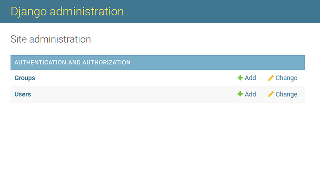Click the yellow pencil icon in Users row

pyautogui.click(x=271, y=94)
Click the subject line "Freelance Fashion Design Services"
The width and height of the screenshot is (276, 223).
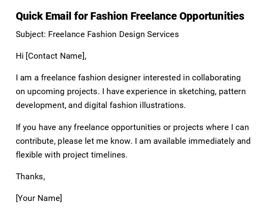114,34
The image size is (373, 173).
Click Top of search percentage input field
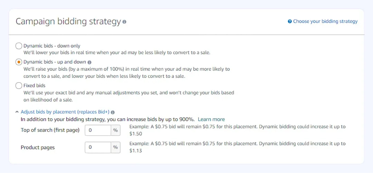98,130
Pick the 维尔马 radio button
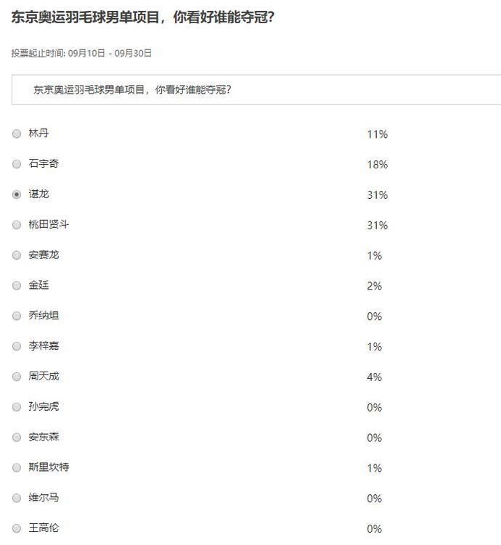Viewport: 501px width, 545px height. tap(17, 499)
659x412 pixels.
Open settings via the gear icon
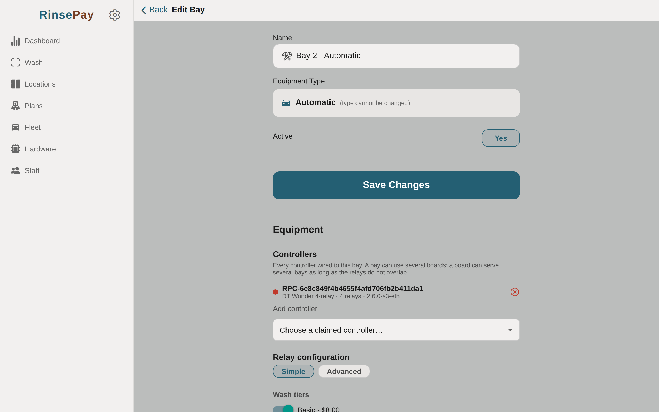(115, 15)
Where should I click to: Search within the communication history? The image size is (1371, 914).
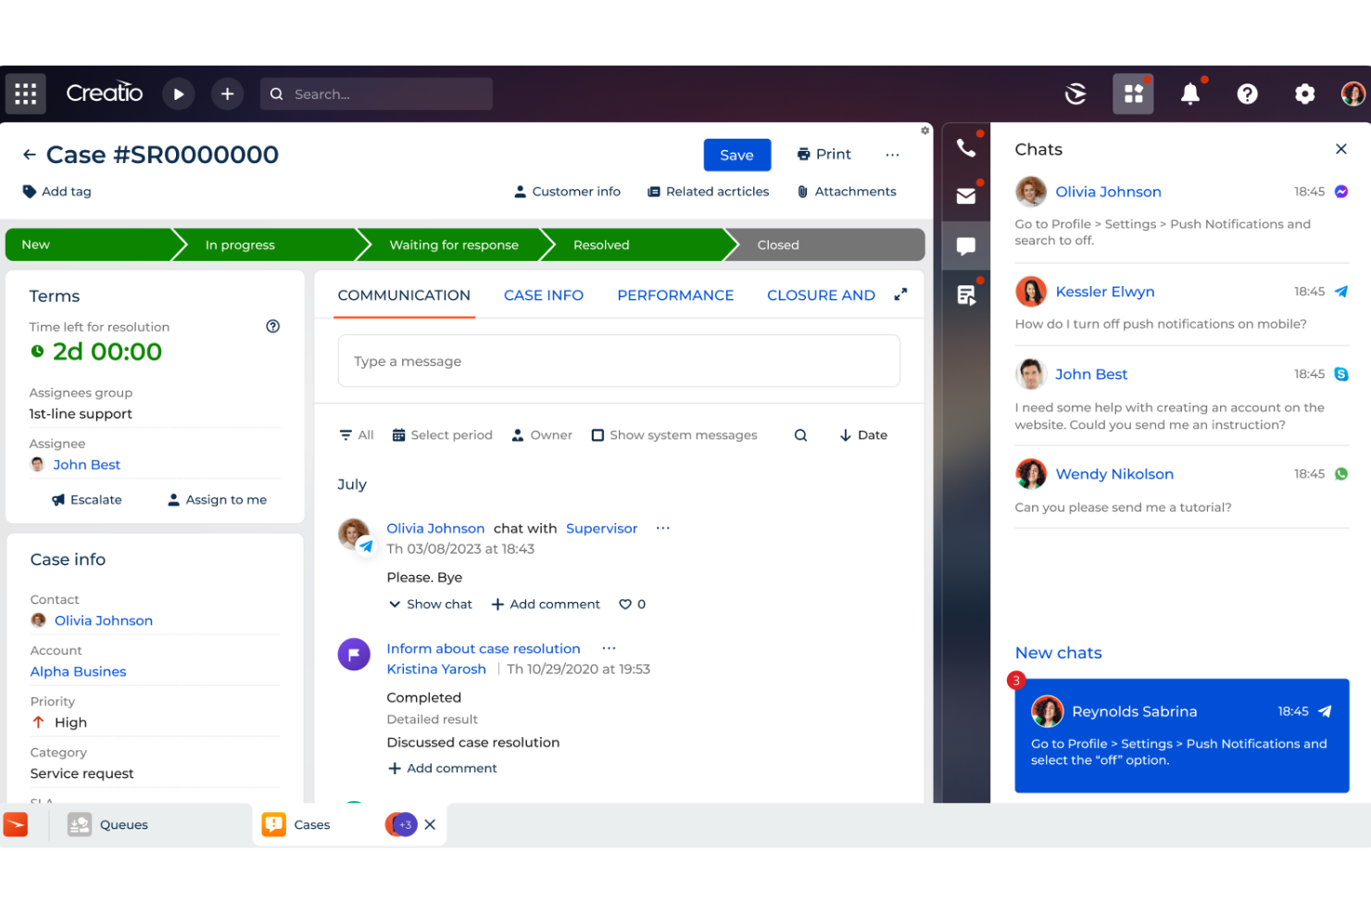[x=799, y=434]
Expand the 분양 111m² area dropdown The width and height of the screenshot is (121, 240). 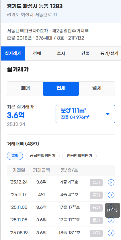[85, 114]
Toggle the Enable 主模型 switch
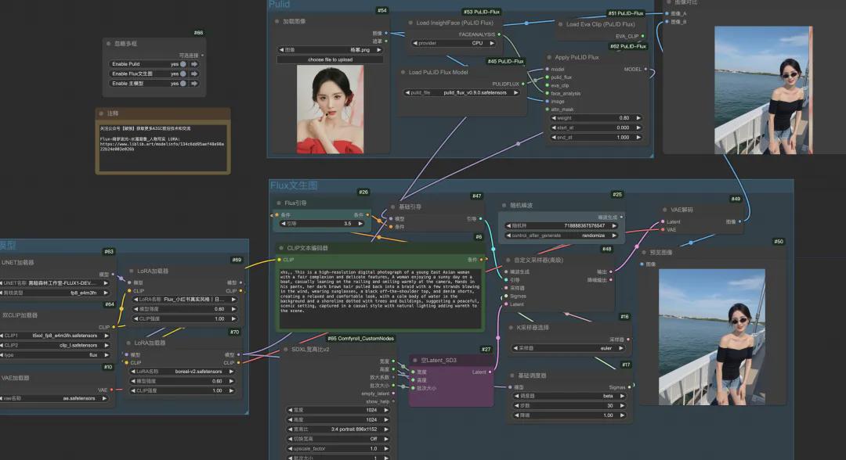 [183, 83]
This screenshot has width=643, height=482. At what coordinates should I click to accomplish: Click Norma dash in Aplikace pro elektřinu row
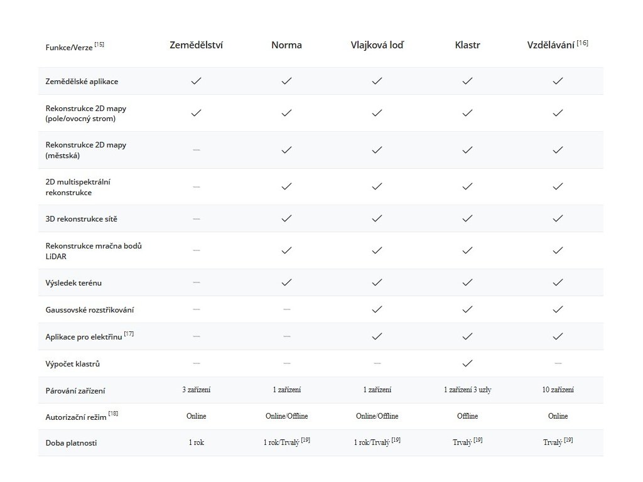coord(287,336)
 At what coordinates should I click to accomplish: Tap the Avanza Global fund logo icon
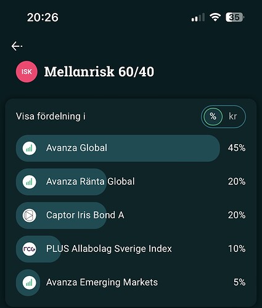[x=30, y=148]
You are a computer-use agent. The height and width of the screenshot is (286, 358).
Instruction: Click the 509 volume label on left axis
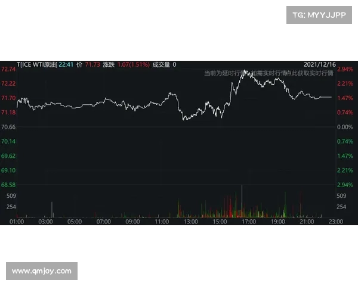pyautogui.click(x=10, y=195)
┄┄┄┄┄┄┄┄┄┄┄┄┄┄┄┄┄┄┄┄
* [Written exercise] Rewrite the data from the line containing "Toggle the Enable 主模型 switch" through the end of the data as a JSON list of strings, one string per line, leaving out blank lines and pictures.

* [Task result]
[
  "Toggle the Enable 主模型 switch",
  " [183, 83]",
  "This screenshot has width=643, height=482. At what coordinates should I click to accomplish: Click Norma dash in Aplikace pro elektřinu row",
  "coord(287,336)",
  " At what coordinates should I click to accomplish: Tap the Avanza Global fund logo icon",
  "[x=30, y=148]",
  "You are a computer-use agent. The height and width of the screenshot is (286, 358).",
  "Instruction: Click the 509 volume label on left axis",
  "pyautogui.click(x=10, y=195)"
]